Il progetto di accoglienza si aggiunge a quello della parrocchia di Sant’Andrea dove don Tarcisio Soldà, rispondendo all’appello di papa Francesco, ha segnalato la disponibilità a ospitare cinque o sei persone che arriveranno a fine gennaio e alloggeranno nella nuova sede logistica della cooperativa I Piosi.

L’arrivo dei quattro nigeriani ha aperto una frattura nel centrodestra. La Lega Nord, col segretario Filippo Rigo, attacca la posizione di Augusto Pietropoli, consigliere comunale di minoranza del gruppo Centro Destra. «Chi entra in maniera clandestina e non appartiene a popolazioni perseguitate o in balia di guerre fratricide va respinto», sostiene Pietropoli, «invece chi è veramente profugo e fugge dalla guerra va accolto in un’ottica di integrazione e solidarietà sociale. Per scongiurare situazioni prolungate di inoperosità e per facilitare conoscenza del territorio e integrazione, i profughi ospitati potrebbero svolgere gratuitamente attività socialmente utili: pulizia di strade, piazze e aree verdi. Sarebbe un positivo segnale sia per loro, che possono rendersi utili alla comunità che li ospita, sia per i cittadini che apprezzeranno il fatto che chi è stato accolto ricambia la solidarietà».

Ma la Lega, ex partito di Pietropoli, è contraria: «Anche Sommacampagna entra nel business degli immigrati», attacca Rigo. «Prendiamo distanza da Pietropoli e Armando Bonafini», il proprietario, quest’ultimo, della struttura in cui sono ospitati i quattro nigeriani e candidato alle ultime comunali nella lista di Pietropoli. «I due e altri pochi compagni vogliono rappresentare il centrodestra, quando in realtà sono i referenti del duetto Tosi-Renzi», continua Rigo. «L’inadeguatezza delle scelte del Governo Pd provoca sconforto ai tanti cittadini che sono in estrema difficoltà e non hanno risposta dalle istituzioni.
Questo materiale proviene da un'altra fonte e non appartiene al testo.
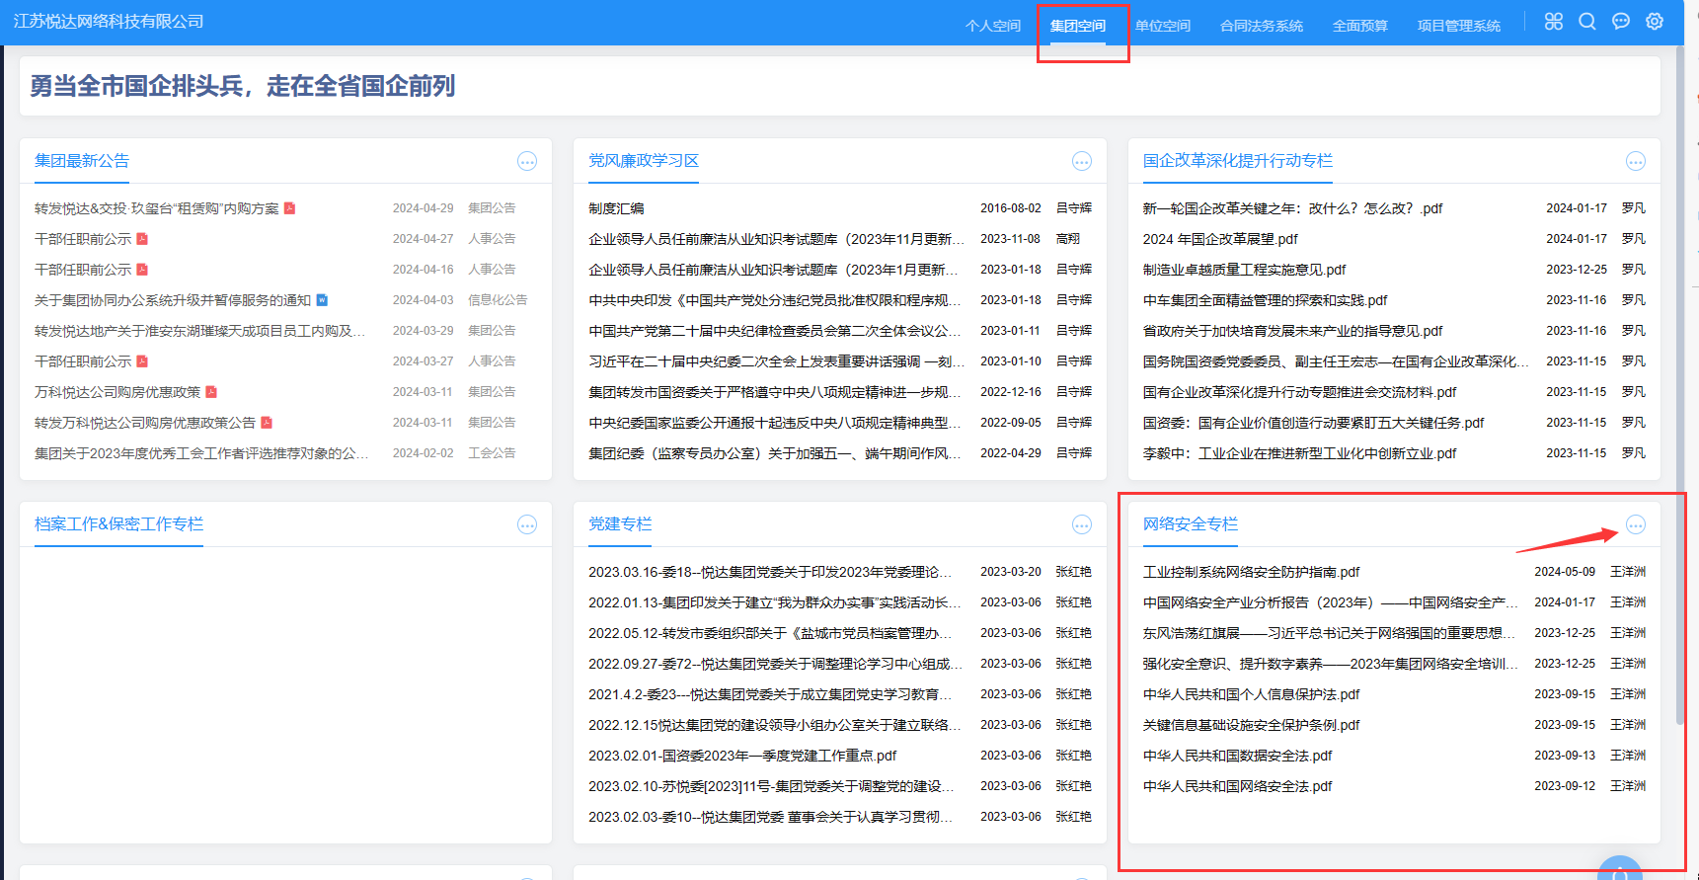The width and height of the screenshot is (1699, 880).
Task: Expand more options for 网络安全专栏 panel
Action: tap(1636, 524)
Dietro questo falso buonismo di associazioni e privati si nascondono interessi economici. E le forze dell’ordine già impegnate e a corto di risorse dovranno fare un ulteriore sforzo per vigilare su queste nuove realtà».

In merito ai presunti interessi economici, ricalca le parole della Lega anche Fratelli d’Italia per voce di Matteo Bosetto che aggiunge: «Il sindaco prenda precauzioni affinché i cittadini non debbano alterare le loro abitudini per paura e possano continuare la loro vita in sicurezza e tranquillità».

Su questo fronte risponde il sindaco Graziella Manzato: «La gestione dei profughi è condotta dalla prefettura e tramite Spazio Aperto. Queste persone non arrivano sole, ma con un progetto di accoglienza alle spalle e sono seguiti. L’amministrazione comunale comunque ci sarà».

Chiarisce, invece, la questione degli interessi economici Nadia Gobbo, responsabile di Spazio Aperto: «Alla cooperativa restano cinque euro al giorno a persona seguita. Procuriamo vestiario e medicinali, le accompagniamo a visite mediche e in prefettura». E c’è un ritorno anche nella società civile: «Abbiamo assunto 14 giovani neolaureati a tempo indeterminato che lavorano come mediatori interculturali». Gobbo sottolinea anche il contributo della popolazione nei diversi Comuni in cui opera Spazio Aperto: «Abbiamo dovuto bloccare la raccolta degli indumenti arrivati in gran numero e costituire, per tanta solidarietà, un’associazione di circa sessanta volontari, tra cui docenti in pensione che insegnano l’italiano».